▶ _EXERCISE GOAL_
Rewrite the lines of the material from the line containing "At what (x,y)" through the end, both inclusive, replacing "snapshot-button" with "camera-button" and leaving all else unchanged. Omit the pictures from your answer.

Segment Start: DATA FOR THE TASK

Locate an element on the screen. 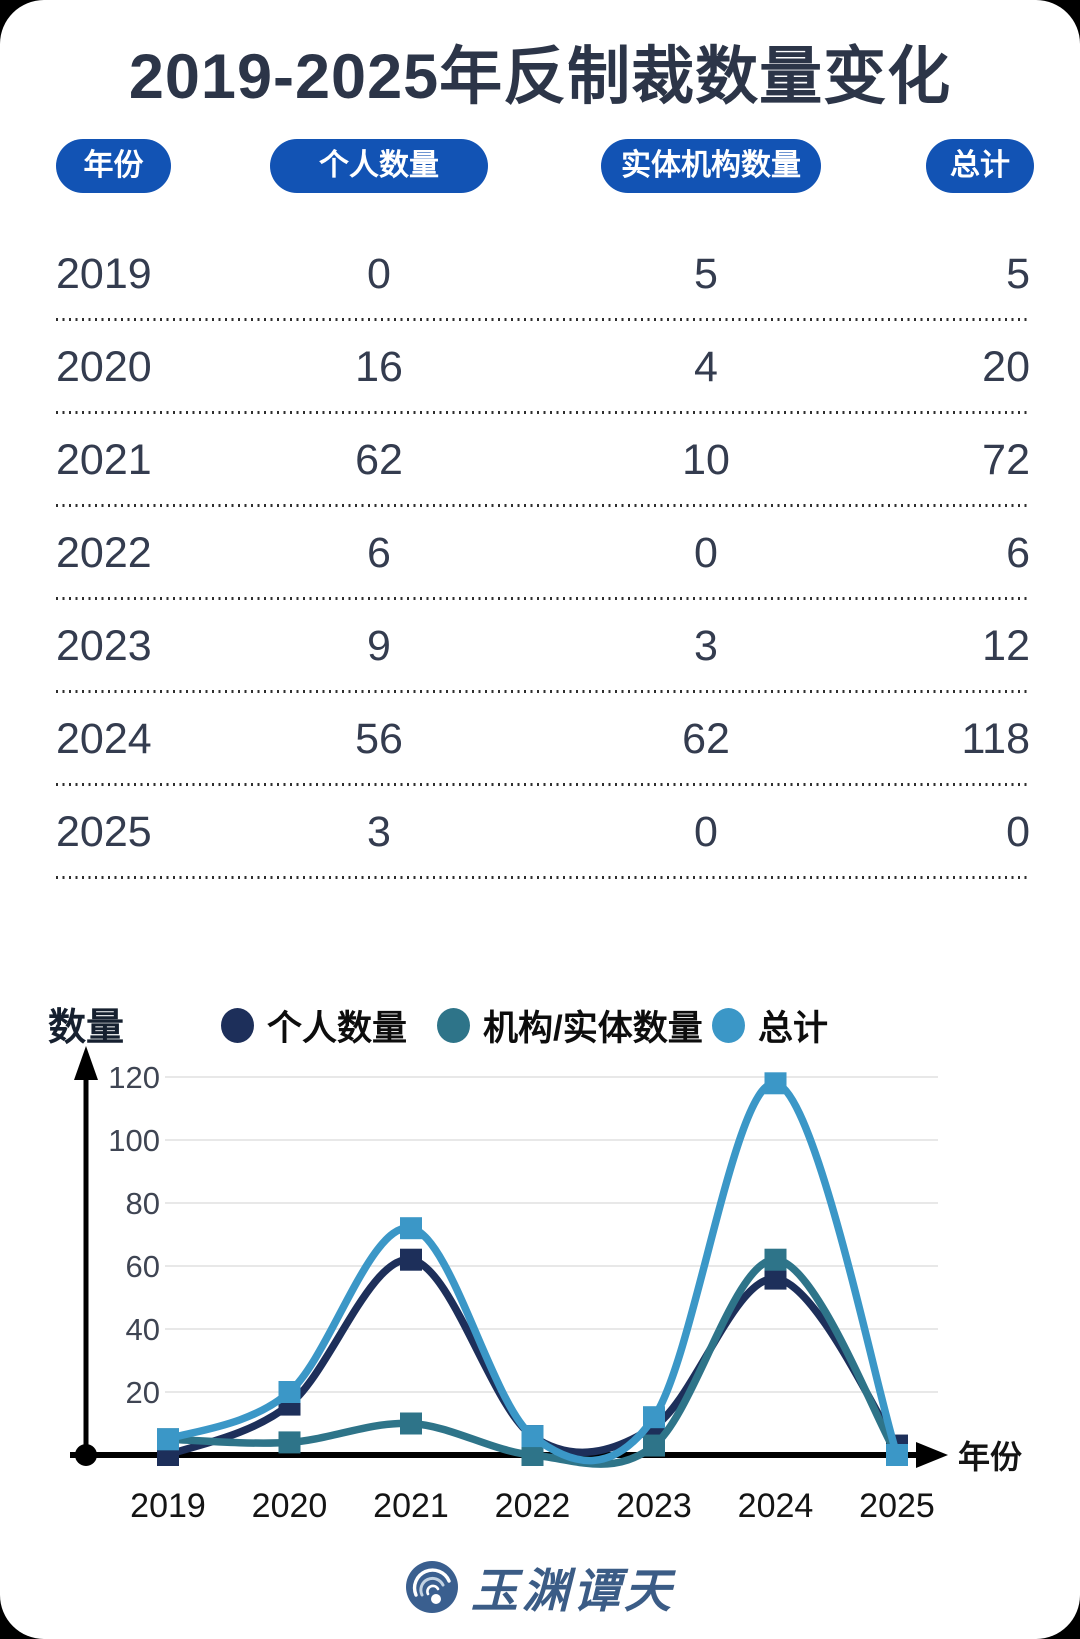  x-tick-label: 2019 is located at coordinates (168, 1506).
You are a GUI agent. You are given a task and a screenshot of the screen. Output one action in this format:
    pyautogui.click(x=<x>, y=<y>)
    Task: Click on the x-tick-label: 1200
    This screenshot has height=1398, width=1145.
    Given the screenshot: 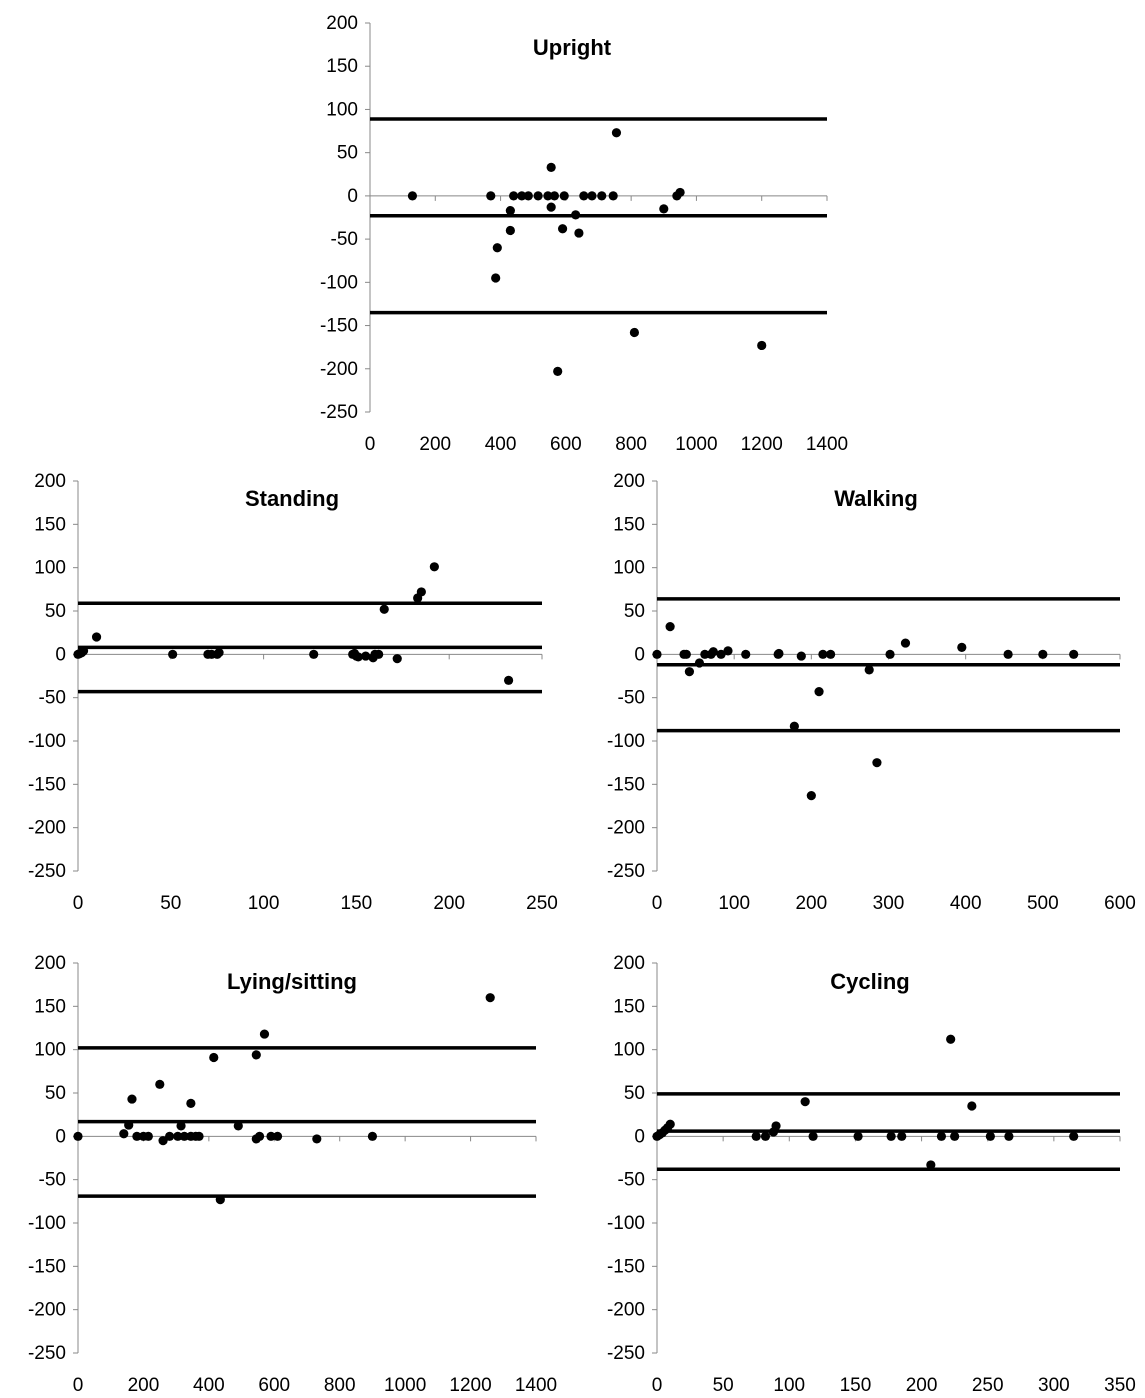 What is the action you would take?
    pyautogui.click(x=762, y=444)
    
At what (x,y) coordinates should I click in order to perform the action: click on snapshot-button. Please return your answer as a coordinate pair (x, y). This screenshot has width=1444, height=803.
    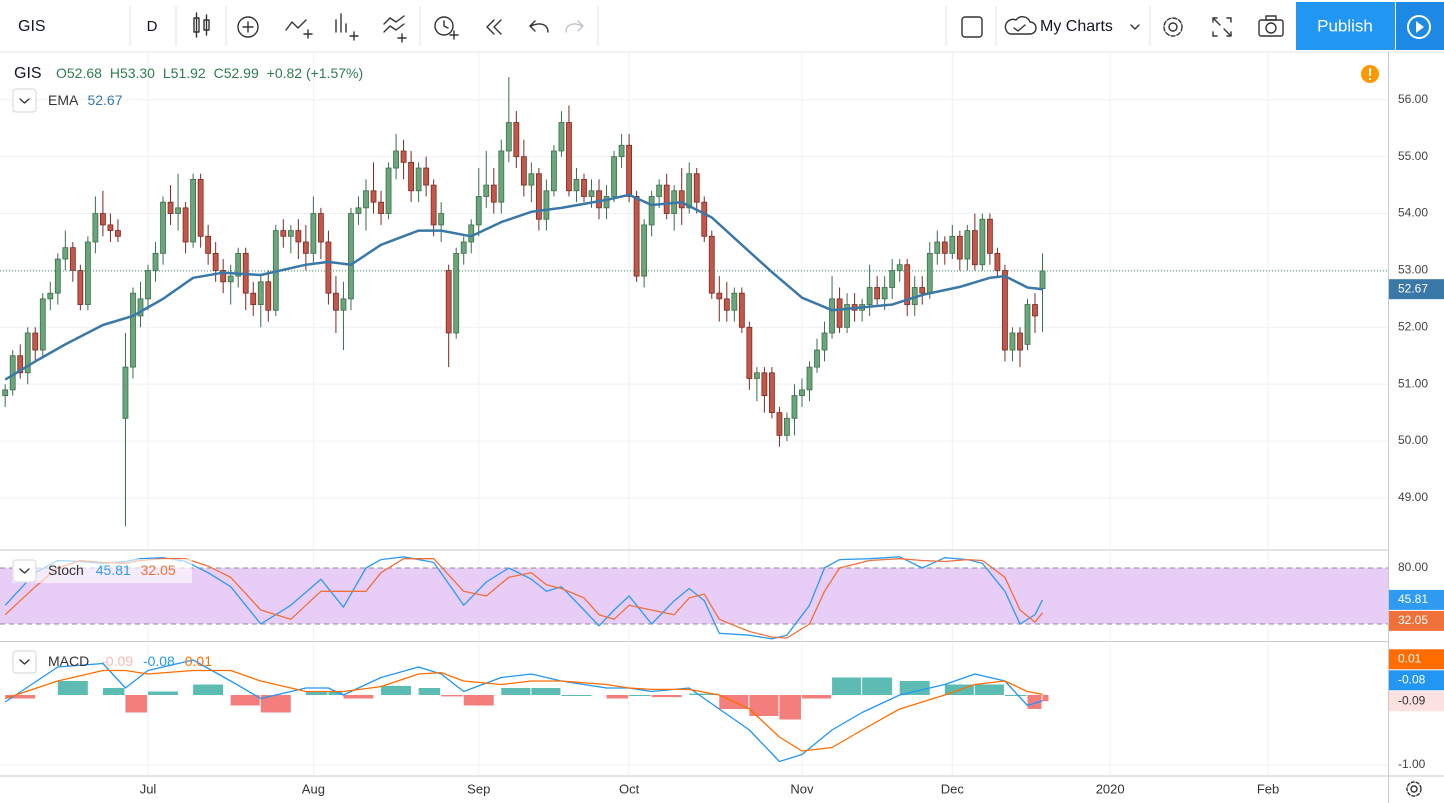
    Looking at the image, I should click on (1271, 26).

Segment End: DATA FOR THE TASK

▶ _RESPONSE TO THIS EXERCISE_
At what (x,y) coordinates should I click in order to perform the action: click on camera-button. Please return your answer as a coordinate pair (x, y). This screenshot has width=1444, height=803.
    Looking at the image, I should click on (1271, 26).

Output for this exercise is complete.